- _Stored data entries_:
################

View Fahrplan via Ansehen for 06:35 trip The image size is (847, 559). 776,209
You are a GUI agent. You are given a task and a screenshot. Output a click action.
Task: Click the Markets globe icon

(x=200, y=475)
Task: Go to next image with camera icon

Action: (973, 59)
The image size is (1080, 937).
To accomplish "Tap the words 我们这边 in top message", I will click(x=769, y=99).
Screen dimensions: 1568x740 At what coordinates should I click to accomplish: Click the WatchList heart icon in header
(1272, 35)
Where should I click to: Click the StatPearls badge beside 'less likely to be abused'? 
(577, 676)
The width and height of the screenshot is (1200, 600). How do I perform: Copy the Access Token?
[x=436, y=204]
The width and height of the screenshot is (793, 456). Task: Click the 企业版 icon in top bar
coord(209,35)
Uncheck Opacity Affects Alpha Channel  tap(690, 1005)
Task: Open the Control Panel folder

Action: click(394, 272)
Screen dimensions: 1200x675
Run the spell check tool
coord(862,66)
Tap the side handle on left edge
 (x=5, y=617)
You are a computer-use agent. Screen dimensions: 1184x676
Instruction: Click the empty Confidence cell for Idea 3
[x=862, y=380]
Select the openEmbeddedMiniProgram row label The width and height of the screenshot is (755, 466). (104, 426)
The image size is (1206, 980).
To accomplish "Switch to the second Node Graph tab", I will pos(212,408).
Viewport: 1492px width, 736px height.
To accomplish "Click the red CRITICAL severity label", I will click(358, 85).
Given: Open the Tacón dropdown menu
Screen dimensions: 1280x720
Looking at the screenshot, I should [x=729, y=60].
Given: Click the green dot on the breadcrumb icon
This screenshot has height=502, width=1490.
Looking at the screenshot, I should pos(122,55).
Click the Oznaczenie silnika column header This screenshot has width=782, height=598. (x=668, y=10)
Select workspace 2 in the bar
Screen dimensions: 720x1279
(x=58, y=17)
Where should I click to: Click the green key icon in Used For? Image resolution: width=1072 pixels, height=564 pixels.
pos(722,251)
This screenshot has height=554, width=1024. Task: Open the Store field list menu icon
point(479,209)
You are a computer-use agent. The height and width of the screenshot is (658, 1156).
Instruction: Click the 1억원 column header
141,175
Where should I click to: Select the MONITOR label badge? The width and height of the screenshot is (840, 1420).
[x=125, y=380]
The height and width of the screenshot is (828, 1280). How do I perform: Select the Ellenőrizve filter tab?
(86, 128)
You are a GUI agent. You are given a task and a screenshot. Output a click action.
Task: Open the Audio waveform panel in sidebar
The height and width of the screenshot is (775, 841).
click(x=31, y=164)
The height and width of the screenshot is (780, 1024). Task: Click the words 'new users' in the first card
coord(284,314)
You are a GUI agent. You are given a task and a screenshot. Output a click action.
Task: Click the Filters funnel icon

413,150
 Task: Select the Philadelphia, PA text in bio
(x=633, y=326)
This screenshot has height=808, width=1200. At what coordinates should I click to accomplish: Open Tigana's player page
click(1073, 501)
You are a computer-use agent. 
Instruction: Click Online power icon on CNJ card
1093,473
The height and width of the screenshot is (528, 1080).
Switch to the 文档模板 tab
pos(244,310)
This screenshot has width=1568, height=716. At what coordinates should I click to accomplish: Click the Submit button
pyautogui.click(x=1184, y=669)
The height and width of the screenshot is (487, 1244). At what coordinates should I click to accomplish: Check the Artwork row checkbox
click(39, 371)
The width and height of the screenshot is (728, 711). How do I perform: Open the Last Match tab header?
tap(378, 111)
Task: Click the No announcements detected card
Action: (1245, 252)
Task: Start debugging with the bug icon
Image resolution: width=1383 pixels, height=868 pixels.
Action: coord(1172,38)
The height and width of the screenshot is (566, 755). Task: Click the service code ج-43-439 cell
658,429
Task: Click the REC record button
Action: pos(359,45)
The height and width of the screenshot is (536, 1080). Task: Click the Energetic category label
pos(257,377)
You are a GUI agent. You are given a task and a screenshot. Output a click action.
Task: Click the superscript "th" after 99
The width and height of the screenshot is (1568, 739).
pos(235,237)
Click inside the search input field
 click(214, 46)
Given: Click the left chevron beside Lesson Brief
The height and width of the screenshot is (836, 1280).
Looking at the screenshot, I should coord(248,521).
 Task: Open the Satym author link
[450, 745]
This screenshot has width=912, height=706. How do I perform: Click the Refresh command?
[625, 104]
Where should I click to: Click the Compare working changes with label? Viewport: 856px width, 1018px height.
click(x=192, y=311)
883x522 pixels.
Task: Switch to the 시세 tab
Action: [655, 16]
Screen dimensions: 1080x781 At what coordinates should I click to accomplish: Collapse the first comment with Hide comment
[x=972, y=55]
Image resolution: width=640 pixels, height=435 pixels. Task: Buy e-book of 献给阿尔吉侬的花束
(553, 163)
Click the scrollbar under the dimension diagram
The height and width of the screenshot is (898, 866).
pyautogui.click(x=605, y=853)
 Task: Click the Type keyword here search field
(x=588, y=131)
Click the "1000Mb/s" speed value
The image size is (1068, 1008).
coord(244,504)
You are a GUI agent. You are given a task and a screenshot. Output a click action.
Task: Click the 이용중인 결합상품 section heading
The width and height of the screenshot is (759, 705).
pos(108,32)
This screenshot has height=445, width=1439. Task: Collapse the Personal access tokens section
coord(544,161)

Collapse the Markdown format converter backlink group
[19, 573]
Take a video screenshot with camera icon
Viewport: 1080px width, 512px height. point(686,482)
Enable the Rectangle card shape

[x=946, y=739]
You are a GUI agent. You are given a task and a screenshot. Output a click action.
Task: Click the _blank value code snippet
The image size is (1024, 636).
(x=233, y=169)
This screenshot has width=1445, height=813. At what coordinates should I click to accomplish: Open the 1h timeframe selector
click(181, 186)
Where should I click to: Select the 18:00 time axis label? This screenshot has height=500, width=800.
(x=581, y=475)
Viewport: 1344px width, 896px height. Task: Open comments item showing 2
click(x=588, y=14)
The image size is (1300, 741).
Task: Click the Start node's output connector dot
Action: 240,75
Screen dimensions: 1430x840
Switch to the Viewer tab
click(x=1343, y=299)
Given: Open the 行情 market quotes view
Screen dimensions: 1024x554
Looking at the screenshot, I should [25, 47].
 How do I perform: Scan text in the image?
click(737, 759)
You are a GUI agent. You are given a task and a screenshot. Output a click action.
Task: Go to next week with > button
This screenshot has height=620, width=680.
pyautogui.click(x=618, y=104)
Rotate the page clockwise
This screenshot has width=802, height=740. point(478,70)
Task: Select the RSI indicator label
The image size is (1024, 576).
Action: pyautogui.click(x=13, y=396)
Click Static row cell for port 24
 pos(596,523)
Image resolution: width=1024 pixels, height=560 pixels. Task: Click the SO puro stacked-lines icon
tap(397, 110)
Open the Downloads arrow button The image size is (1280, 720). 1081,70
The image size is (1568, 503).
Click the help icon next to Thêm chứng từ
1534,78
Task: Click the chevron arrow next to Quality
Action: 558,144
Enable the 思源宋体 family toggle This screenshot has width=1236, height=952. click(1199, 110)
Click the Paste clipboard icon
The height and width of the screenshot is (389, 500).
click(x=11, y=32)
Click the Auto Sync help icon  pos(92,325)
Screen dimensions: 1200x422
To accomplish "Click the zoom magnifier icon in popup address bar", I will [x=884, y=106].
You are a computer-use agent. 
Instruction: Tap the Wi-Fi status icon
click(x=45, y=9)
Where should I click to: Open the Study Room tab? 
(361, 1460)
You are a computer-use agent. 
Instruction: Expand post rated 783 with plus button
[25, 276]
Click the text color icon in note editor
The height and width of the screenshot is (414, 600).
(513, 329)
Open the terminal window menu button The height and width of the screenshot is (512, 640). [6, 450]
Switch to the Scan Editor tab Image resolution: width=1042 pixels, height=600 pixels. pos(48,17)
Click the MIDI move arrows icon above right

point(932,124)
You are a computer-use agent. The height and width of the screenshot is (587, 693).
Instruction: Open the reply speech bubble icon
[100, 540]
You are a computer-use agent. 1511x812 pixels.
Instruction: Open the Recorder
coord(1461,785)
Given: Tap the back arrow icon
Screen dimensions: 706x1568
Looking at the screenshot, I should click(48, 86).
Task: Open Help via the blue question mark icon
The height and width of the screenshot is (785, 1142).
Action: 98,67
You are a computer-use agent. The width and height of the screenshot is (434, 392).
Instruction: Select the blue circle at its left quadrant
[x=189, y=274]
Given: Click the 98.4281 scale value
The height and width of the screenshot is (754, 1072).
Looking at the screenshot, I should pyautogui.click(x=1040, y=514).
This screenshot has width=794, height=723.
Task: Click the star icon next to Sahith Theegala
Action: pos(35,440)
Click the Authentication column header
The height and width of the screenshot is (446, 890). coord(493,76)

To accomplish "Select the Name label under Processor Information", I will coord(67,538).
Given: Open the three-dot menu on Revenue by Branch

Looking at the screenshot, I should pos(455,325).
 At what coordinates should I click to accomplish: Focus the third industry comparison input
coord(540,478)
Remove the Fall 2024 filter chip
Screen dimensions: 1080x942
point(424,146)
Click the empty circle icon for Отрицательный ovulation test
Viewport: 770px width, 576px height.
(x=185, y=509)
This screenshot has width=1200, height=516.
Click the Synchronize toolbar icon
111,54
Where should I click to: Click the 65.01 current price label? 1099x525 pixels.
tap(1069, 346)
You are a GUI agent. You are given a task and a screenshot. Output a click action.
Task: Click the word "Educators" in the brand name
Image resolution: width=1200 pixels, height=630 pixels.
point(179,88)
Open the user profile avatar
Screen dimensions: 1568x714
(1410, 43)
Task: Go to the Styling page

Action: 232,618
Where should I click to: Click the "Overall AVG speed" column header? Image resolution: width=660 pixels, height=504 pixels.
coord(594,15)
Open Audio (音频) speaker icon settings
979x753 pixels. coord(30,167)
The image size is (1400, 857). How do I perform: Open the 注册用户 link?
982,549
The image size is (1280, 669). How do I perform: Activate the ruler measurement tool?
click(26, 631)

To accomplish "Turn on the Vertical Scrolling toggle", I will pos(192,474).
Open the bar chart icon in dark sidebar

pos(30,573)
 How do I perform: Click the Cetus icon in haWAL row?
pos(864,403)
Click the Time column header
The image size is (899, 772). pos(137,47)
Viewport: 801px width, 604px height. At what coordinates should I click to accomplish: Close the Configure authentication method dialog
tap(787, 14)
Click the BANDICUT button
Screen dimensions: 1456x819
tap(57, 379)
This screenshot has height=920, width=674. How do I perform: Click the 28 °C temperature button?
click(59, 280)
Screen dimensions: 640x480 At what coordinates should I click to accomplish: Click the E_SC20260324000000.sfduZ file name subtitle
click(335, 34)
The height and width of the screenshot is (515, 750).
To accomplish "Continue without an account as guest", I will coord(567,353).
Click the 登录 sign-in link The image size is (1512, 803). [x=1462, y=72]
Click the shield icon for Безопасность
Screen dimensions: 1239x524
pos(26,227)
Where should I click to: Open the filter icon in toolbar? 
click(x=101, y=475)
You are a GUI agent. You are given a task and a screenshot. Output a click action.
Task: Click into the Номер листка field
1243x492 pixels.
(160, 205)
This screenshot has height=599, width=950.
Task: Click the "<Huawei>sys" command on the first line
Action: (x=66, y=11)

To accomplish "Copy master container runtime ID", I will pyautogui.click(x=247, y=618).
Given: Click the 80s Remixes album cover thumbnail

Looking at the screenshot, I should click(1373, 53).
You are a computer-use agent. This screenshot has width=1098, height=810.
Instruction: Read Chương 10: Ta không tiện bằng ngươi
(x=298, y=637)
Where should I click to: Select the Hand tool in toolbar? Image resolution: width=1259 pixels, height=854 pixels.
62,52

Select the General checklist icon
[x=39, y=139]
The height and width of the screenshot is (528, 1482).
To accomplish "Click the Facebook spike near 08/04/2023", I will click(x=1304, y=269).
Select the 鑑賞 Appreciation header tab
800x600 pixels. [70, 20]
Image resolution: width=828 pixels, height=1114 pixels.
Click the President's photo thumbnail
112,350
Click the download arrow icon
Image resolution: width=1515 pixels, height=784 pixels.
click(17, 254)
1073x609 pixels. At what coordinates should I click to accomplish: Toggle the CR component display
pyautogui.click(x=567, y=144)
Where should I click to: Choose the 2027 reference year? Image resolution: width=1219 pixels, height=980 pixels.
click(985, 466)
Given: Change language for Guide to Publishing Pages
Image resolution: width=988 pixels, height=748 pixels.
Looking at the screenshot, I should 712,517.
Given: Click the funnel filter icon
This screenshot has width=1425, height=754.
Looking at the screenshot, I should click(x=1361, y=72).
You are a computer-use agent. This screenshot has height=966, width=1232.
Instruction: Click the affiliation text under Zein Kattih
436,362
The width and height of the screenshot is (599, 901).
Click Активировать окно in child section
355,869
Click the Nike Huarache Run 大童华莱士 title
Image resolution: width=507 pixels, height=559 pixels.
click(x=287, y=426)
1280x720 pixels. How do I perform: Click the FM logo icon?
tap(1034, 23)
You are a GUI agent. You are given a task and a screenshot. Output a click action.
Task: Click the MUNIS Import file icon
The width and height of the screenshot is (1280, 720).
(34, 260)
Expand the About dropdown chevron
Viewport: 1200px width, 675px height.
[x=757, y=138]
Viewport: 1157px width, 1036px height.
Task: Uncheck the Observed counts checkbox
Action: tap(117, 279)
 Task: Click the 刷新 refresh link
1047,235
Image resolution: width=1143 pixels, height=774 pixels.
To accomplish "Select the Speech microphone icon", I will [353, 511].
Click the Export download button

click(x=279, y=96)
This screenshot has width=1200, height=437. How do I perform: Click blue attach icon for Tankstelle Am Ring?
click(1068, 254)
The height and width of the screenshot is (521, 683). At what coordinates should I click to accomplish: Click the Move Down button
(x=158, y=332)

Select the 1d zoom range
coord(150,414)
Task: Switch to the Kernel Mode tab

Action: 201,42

################

- _EXERCISE OBJECTIVE_: Look above for the line holding "The image size is (1080, 937).". Print it and every line after it, exactly, through the line holding "Screen dimensions: 1200x675".

- _RESPONSE AREA_:
The image size is (1080, 937).
To accomplish "Tap the words 我们这边 in top message", I will click(x=769, y=99).
Screen dimensions: 1568x740 At what coordinates should I click to accomplish: Click the WatchList heart icon in header
(1272, 35)
Where should I click to: Click the StatPearls badge beside 'less likely to be abused'? 
(577, 676)
The width and height of the screenshot is (1200, 600). How do I perform: Copy the Access Token?
[x=436, y=204]
The width and height of the screenshot is (793, 456). Task: Click the 企业版 icon in top bar
coord(209,35)
Uncheck Opacity Affects Alpha Channel  tap(690, 1005)
Task: Open the Control Panel folder

Action: click(394, 272)
Screen dimensions: 1200x675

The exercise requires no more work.